(Dataset entries)
%%
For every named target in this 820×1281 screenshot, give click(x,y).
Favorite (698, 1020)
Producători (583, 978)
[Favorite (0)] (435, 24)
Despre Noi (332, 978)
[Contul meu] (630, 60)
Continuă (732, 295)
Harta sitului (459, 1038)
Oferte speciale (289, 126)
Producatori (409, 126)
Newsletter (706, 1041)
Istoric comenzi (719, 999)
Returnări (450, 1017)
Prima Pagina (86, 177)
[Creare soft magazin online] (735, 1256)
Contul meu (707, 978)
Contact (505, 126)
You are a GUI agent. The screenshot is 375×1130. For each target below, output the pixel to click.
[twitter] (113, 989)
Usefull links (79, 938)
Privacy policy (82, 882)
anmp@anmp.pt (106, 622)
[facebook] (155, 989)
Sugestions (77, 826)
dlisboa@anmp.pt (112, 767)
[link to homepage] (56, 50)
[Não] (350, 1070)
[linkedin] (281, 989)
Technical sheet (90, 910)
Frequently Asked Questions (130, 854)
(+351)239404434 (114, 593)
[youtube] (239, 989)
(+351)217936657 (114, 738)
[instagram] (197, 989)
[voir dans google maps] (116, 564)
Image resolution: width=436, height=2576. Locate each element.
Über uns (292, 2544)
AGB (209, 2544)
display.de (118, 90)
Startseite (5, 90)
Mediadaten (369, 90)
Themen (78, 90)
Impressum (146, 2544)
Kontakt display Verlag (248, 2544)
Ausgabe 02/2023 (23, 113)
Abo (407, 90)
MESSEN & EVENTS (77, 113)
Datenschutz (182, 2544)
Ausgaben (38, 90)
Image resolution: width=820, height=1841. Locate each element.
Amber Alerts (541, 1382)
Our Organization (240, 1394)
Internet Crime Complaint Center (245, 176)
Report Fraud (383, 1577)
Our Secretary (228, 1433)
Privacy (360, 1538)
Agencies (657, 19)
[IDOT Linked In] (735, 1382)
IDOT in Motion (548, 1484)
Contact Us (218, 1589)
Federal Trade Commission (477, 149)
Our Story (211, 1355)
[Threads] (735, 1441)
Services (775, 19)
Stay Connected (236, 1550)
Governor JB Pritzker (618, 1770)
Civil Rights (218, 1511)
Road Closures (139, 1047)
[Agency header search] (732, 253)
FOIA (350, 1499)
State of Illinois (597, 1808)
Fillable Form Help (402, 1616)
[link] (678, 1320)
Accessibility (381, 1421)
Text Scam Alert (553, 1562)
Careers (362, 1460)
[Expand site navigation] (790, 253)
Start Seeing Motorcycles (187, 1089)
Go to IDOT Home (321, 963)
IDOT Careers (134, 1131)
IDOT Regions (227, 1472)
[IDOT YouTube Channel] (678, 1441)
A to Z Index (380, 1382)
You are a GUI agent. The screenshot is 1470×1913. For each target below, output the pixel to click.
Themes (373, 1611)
%%
• **Instructions to follow**:
Transcribe the records above exactly, beginning at the line that contains "[youtube] (239, 989)" and ending with the line that contains "Report Fraud (383, 1577)", both included, and nothing else.

• **Output**:
[youtube] (239, 989)
(+351)217936657 (114, 738)
[instagram] (197, 989)
[voir dans google maps] (116, 564)
Image resolution: width=436, height=2576. Locate each element.
Über uns (292, 2544)
AGB (209, 2544)
display.de (118, 90)
Startseite (5, 90)
Mediadaten (369, 90)
Themen (78, 90)
Impressum (146, 2544)
Kontakt display Verlag (248, 2544)
Ausgabe 02/2023 (23, 113)
Abo (407, 90)
MESSEN & EVENTS (77, 113)
Datenschutz (182, 2544)
Ausgaben (38, 90)
Image resolution: width=820, height=1841. Locate each element.
Amber Alerts (541, 1382)
Our Organization (240, 1394)
Internet Crime Complaint Center (245, 176)
Report Fraud (383, 1577)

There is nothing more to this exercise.